Funny thing though-once I did start dating as a young woman, I always had a thing for guys with long-really long, like native American long, hair. They weren’t stoners, they were too hard-edged for that, I don’t know what category they’d go in. Rode Harleys, etc. And always much older than me, I never liked guys my own age.
Then I met my husband and the love of my life, who was the antithesis of everything I’d been attracted to before him, except age-wise (he’s 17 years older than me, not that that matters anymore at our ages, lol). He volunteered and served two tours in Vietnam, was at one time the youngest police detective in the US, grew up very fast as the main support of his family (starting at age 14), very streetwise and very hard. He scared me when I first met him, he had to practically bribe me to date him. Best decision I ever made, we’re over 30 years married now.

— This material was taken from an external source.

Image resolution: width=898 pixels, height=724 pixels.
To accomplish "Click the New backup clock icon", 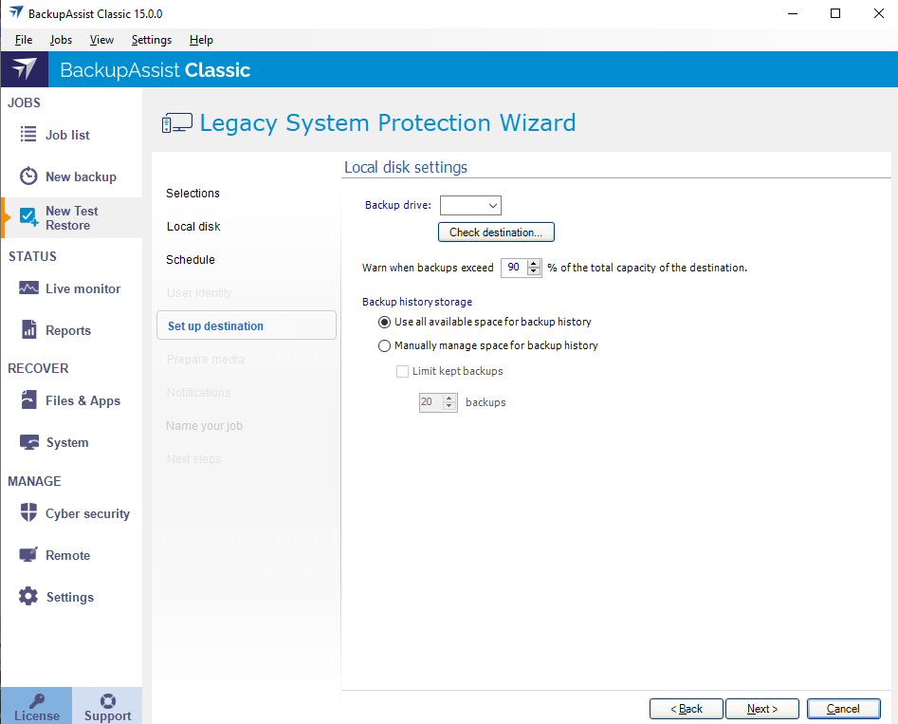I will (x=28, y=176).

Yes, but the “commercial” hippie females (the well-groomed or at least clean ones) had such beautiful long hair that we don’t see anymore. Even the few young women who have long hair now, it’s considered “really long” if it’s bra strap length, and they all get the ends blunt cut. The hippie girls, some of them anyway, had really really long hair-waist length and longer (I was never a hippie, too young for that era, but my mother wouldn’t let is cut our hair and we could all sit on our hair), and they had what I’ve learned are called “fairy tale” ends-that is, ends which are just as they grew, not blunt-cut or shaped, just different lengths because hair grows at different rates and tends to thin out as it ages, and of course the ends of really long hair that doesn’t get regularly trimmed or blunt cut (whether straight, v-shape or U-shape) will be really old. I love really long hair with those “fairy tale ends” on young women, and I never see them anymore.
I love really long hair with those fairy tale ends on young women,....Maybe because all the fairies have them now?
The hippies IMO weren’t consciously “guided” by anything other than the anti-establishment buzz and a reaching out, some sincerely others insincerely, for freedom, love, and peace.
In 1966-1967 I left the San Francisco Bay Area to be a freshman at University of Washington. Nothing unusual was going on in Seattle. When I left the Bay Area, things seemed pretty normal but music was changing a bit with the Jefferson Airplane and the Filmore in San Francisco, but generally things seemed the same as they had always been.
But when I got back in the summer of 1967, things had changed A LOT. All my friends were doing marijuana and the hippie thing was on its way.
I got to the point where I thought the hippies had some kind of secret or answer. But I found out in 1968 that what attracted me to the hippies was the freedom and love that I received from Jesus Christ.
Seems like there was a fork in the road for the hippies and the hippie movement. The “Jesus People” were the hippies whose sincere search for love and freedom brought them to Jesus Christ. Those who, as Bob Dylan said, just wanted to be on the side that’s winning, may have chanted “peace and freedom” but one way or the other their chants turned into cries for more and more government and less and less freedom.
I feel like the whole hippie thing was an emotional/spiritual filling of a vacuum left in society after the federal government unconstitutionally banned prayer and the Bible in public schools, although American society had been moving steadily away from faith in God for a long time and has continued in that direction until today.
Plus, hippie chicks were easy.
I don’t know-I don’t get around much, but I can’t recall seeing a sodomite with what I’d call long hair. Truth to tell, I’m not aware of having ever met a sodomite in real life, not ever, and I’m over 50. I guess I don’t run in the same circles that they do.
But they need to leave the “fairy tale ends” speaking hair-wise, alone! They’ve ruined enough things already! (Thank goodness, someone pointed out to me that the real rainbow has seven colors, while the sodomite rainbow has six.)